Reproduce the material below with every "Instruction" changed to "Command" and nothing else altered.

### Task data
* * * * * * * * *

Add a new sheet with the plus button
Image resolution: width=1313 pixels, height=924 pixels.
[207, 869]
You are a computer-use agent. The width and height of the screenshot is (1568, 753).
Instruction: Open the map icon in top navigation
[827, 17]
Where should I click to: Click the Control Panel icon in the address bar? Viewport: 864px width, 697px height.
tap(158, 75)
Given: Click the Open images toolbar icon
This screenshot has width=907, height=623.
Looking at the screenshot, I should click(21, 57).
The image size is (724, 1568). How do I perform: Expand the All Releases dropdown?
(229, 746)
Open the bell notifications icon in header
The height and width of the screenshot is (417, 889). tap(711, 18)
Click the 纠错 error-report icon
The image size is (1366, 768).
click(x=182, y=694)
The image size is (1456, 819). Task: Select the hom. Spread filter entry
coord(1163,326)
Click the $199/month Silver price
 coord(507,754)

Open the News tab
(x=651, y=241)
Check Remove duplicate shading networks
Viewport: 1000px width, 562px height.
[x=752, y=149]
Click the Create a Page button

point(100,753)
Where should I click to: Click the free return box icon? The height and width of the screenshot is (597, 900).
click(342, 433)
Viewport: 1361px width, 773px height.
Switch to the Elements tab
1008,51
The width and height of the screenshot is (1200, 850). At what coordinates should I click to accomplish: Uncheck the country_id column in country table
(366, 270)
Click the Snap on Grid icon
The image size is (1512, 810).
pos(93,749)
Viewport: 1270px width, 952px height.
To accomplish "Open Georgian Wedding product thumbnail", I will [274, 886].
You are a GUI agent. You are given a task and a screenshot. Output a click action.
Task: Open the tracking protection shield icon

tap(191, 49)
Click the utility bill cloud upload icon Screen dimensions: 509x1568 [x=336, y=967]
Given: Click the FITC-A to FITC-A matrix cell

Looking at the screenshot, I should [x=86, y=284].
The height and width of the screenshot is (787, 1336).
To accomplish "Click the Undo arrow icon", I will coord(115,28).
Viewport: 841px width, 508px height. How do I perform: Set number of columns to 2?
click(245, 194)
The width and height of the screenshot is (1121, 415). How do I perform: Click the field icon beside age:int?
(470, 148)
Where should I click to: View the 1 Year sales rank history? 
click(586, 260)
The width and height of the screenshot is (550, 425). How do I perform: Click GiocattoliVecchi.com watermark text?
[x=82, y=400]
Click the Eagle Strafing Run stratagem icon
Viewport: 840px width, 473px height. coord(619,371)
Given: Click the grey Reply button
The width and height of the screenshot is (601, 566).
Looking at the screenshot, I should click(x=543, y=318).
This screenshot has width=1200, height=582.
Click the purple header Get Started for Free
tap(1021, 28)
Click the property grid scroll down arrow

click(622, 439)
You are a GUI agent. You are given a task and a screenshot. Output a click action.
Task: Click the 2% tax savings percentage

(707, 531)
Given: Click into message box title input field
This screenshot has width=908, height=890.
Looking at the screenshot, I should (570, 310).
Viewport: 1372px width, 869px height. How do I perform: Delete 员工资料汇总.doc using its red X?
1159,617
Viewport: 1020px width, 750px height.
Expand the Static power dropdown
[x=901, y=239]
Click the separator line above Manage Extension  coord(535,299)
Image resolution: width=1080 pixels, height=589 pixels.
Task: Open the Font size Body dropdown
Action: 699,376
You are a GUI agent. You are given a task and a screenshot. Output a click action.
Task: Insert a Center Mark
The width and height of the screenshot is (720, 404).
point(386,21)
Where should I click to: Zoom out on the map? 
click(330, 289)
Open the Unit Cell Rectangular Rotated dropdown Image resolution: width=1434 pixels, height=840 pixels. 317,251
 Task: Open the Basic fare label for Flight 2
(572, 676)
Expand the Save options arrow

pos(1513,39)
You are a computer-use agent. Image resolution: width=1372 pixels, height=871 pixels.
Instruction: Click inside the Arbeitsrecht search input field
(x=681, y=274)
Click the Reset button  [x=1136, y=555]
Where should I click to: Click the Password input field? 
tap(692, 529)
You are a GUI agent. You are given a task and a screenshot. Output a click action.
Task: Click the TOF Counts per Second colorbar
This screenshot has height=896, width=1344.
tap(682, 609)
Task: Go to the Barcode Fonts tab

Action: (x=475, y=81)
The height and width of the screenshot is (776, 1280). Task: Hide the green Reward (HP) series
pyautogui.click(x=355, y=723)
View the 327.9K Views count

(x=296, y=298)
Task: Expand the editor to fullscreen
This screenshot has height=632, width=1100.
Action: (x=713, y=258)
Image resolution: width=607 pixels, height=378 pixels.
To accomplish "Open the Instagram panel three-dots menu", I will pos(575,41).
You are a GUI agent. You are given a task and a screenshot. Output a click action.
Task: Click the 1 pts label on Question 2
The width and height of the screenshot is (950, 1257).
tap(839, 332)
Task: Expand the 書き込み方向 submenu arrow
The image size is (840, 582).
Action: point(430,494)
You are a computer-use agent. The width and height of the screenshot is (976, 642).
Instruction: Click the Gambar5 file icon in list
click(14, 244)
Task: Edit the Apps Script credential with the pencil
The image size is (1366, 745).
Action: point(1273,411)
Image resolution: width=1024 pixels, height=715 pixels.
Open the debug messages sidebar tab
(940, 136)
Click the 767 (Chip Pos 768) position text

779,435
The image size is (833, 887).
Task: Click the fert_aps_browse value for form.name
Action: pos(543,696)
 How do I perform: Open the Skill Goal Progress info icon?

* * * * * * * * *

### The output
Add a new sheet with the plus button
Image resolution: width=1313 pixels, height=924 pixels.
[207, 869]
You are a computer-use agent. The width and height of the screenshot is (1568, 753).
Command: Open the map icon in top navigation
[827, 17]
Where should I click to: Click the Control Panel icon in the address bar? Viewport: 864px width, 697px height.
tap(158, 75)
Given: Click the Open images toolbar icon
This screenshot has width=907, height=623.
Looking at the screenshot, I should click(21, 57).
The image size is (724, 1568). How do I perform: Expand the All Releases dropdown?
(229, 746)
Open the bell notifications icon in header
The height and width of the screenshot is (417, 889). tap(711, 18)
Click the 纠错 error-report icon
The image size is (1366, 768).
click(x=182, y=694)
The image size is (1456, 819). Task: Select the hom. Spread filter entry
coord(1163,326)
Click the $199/month Silver price
 coord(507,754)

Open the News tab
(x=651, y=241)
Check Remove duplicate shading networks
Viewport: 1000px width, 562px height.
[x=752, y=149]
Click the Create a Page button

point(100,753)
Where should I click to: Click the free return box icon? The height and width of the screenshot is (597, 900).
click(342, 433)
Viewport: 1361px width, 773px height.
Switch to the Elements tab
1008,51
The width and height of the screenshot is (1200, 850). At what coordinates should I click to accomplish: Uncheck the country_id column in country table
(366, 270)
Click the Snap on Grid icon
The image size is (1512, 810).
pos(93,749)
Viewport: 1270px width, 952px height.
To accomplish "Open Georgian Wedding product thumbnail", I will [274, 886].
You are a GUI agent. You are given a task and a screenshot. Output a click action.
Task: Open the tracking protection shield icon

tap(191, 49)
Click the utility bill cloud upload icon Screen dimensions: 509x1568 [x=336, y=967]
Given: Click the FITC-A to FITC-A matrix cell

Looking at the screenshot, I should [x=86, y=284].
The height and width of the screenshot is (787, 1336).
To accomplish "Click the Undo arrow icon", I will coord(115,28).
Viewport: 841px width, 508px height. How do I perform: Set number of columns to 2?
click(245, 194)
The width and height of the screenshot is (1121, 415). How do I perform: Click the field icon beside age:int?
(470, 148)
Where should I click to: View the 1 Year sales rank history? 
click(586, 260)
The width and height of the screenshot is (550, 425). How do I perform: Click GiocattoliVecchi.com watermark text?
[x=82, y=400]
Click the Eagle Strafing Run stratagem icon
Viewport: 840px width, 473px height. coord(619,371)
Given: Click the grey Reply button
The width and height of the screenshot is (601, 566).
Looking at the screenshot, I should click(x=543, y=318).
This screenshot has width=1200, height=582.
Click the purple header Get Started for Free
tap(1021, 28)
Click the property grid scroll down arrow

click(622, 439)
You are a GUI agent. You are given a task and a screenshot. Output a click action.
Task: Click the 2% tax savings percentage

(707, 531)
Given: Click into message box title input field
This screenshot has width=908, height=890.
Looking at the screenshot, I should (570, 310).
Viewport: 1372px width, 869px height. How do I perform: Delete 员工资料汇总.doc using its red X?
1159,617
Viewport: 1020px width, 750px height.
Expand the Static power dropdown
[x=901, y=239]
Click the separator line above Manage Extension  coord(535,299)
Image resolution: width=1080 pixels, height=589 pixels.
Task: Open the Font size Body dropdown
Action: 699,376
You are a GUI agent. You are given a task and a screenshot. Output a click action.
Task: Insert a Center Mark
The width and height of the screenshot is (720, 404).
point(386,21)
Where should I click to: Zoom out on the map? 
click(330, 289)
Open the Unit Cell Rectangular Rotated dropdown Image resolution: width=1434 pixels, height=840 pixels. 317,251
 Task: Open the Basic fare label for Flight 2
(572, 676)
Expand the Save options arrow

pos(1513,39)
You are a computer-use agent. Image resolution: width=1372 pixels, height=871 pixels.
Command: Click inside the Arbeitsrecht search input field
(x=681, y=274)
Click the Reset button  [x=1136, y=555]
Where should I click to: Click the Password input field? 
tap(692, 529)
You are a GUI agent. You are given a task and a screenshot. Output a click action.
Task: Click the TOF Counts per Second colorbar
This screenshot has height=896, width=1344.
tap(682, 609)
Task: Go to the Barcode Fonts tab

Action: (x=475, y=81)
The height and width of the screenshot is (776, 1280). Task: Hide the green Reward (HP) series
pyautogui.click(x=355, y=723)
View the 327.9K Views count

(x=296, y=298)
Task: Expand the editor to fullscreen
This screenshot has height=632, width=1100.
Action: (x=713, y=258)
Image resolution: width=607 pixels, height=378 pixels.
To accomplish "Open the Instagram panel three-dots menu", I will pos(575,41).
You are a GUI agent. You are given a task and a screenshot. Output a click action.
Task: Click the 1 pts label on Question 2
The width and height of the screenshot is (950, 1257).
tap(839, 332)
Task: Expand the 書き込み方向 submenu arrow
The image size is (840, 582).
Action: point(430,494)
You are a computer-use agent. The width and height of the screenshot is (976, 642).
Command: Click the Gambar5 file icon in list
click(14, 244)
Task: Edit the Apps Script credential with the pencil
The image size is (1366, 745).
Action: point(1273,411)
Image resolution: width=1024 pixels, height=715 pixels.
Open the debug messages sidebar tab
(940, 136)
Click the 767 (Chip Pos 768) position text

779,435
The image size is (833, 887).
Task: Click the fert_aps_browse value for form.name
Action: pos(543,696)
 How do I perform: Open the Skill Goal Progress info icon?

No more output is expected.